▶ **Task item**: Can the lines below, from the one that holds "670x449 pixels." to the very end, be echoed exactly, with both ends included and no pictures?

Content starts

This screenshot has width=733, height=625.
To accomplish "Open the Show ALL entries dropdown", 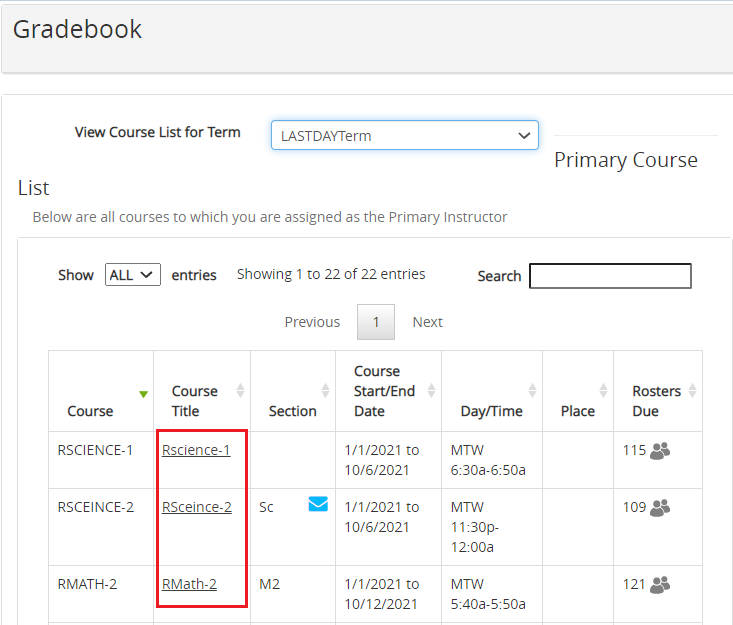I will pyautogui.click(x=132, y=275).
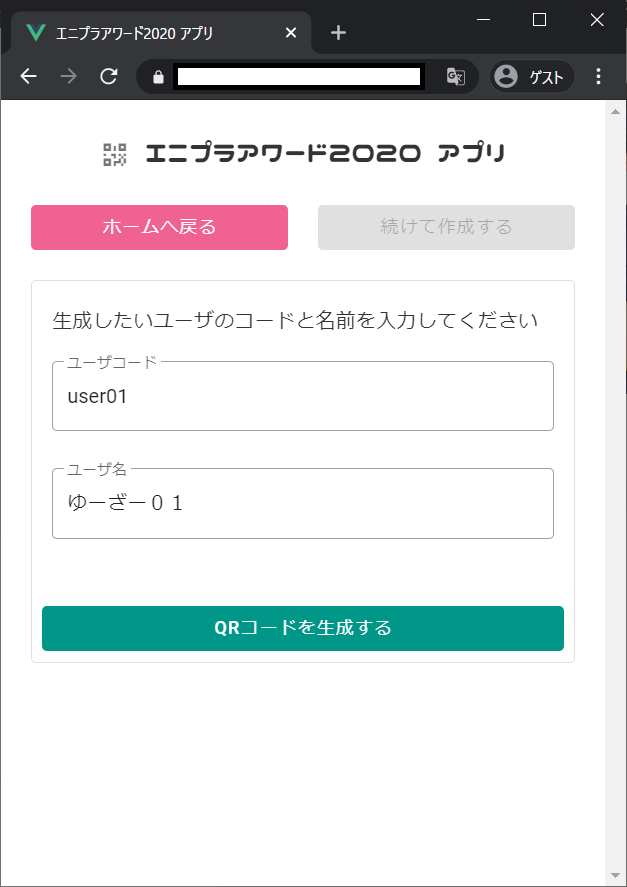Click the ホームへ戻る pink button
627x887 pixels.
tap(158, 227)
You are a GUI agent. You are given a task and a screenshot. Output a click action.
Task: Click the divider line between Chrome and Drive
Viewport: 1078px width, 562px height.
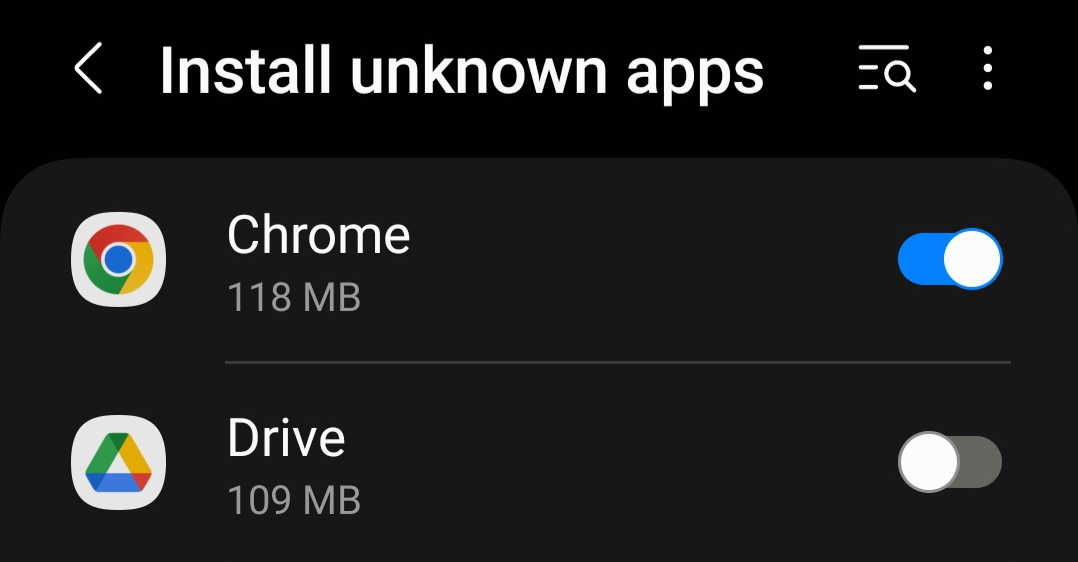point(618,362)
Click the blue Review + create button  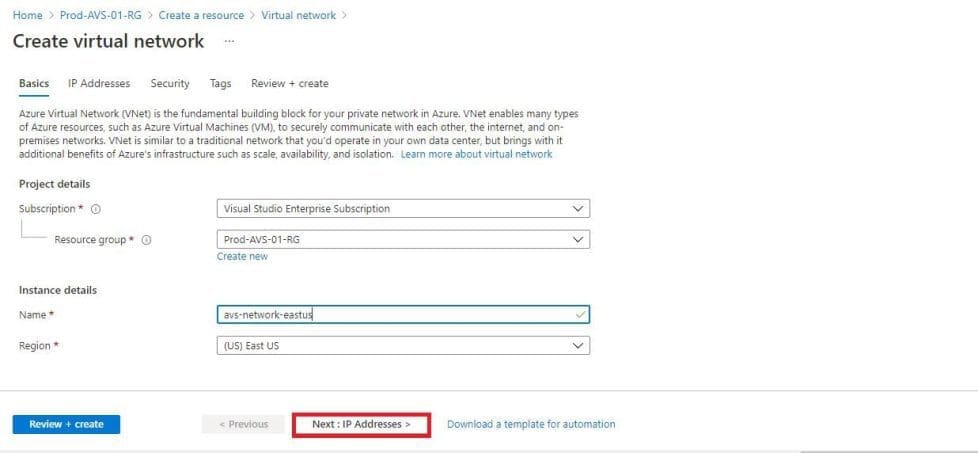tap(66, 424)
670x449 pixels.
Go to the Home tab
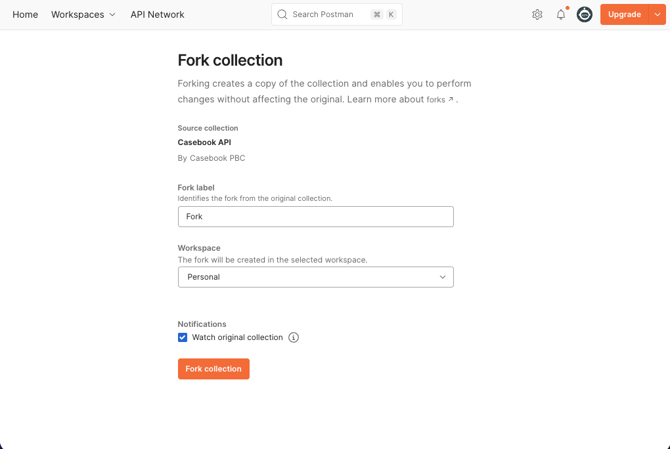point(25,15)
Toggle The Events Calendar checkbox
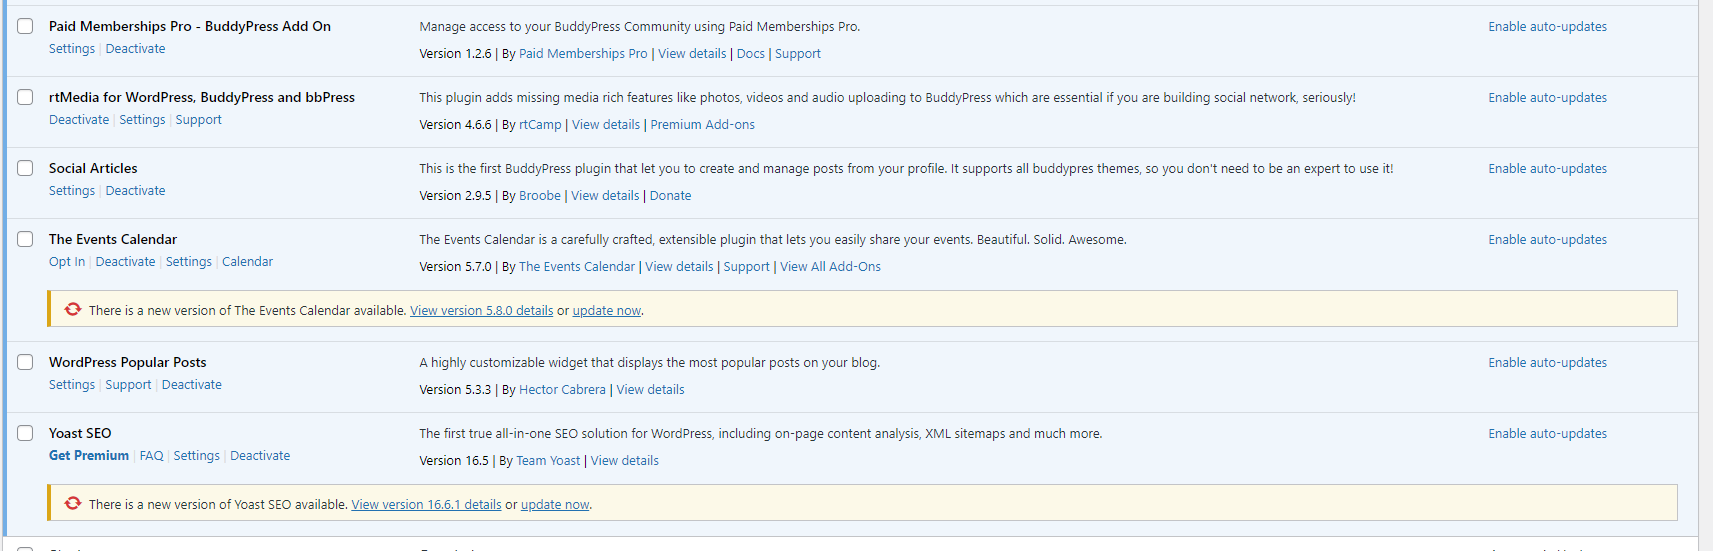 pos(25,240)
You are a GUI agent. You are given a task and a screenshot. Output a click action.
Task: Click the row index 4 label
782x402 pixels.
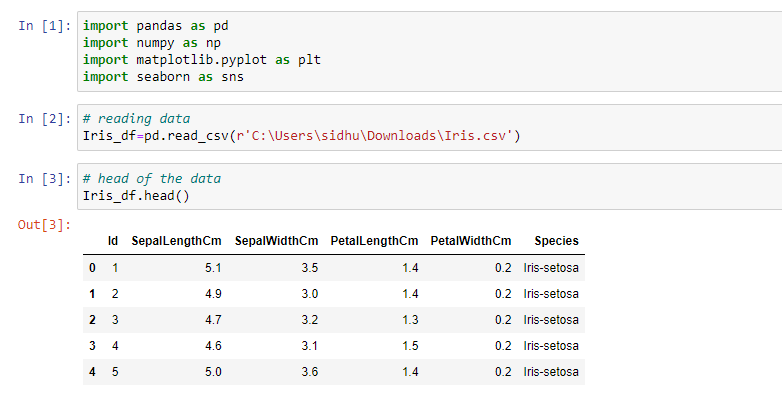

Content ends

▶ **Problem solution**:
670x449 pixels.
Go to the Home tab
point(25,15)
Toggle The Events Calendar checkbox
 pos(25,240)
You are a GUI agent. You are given a task and a screenshot. Output a click action.
Task: Click the row index 4 label
782x402 pixels.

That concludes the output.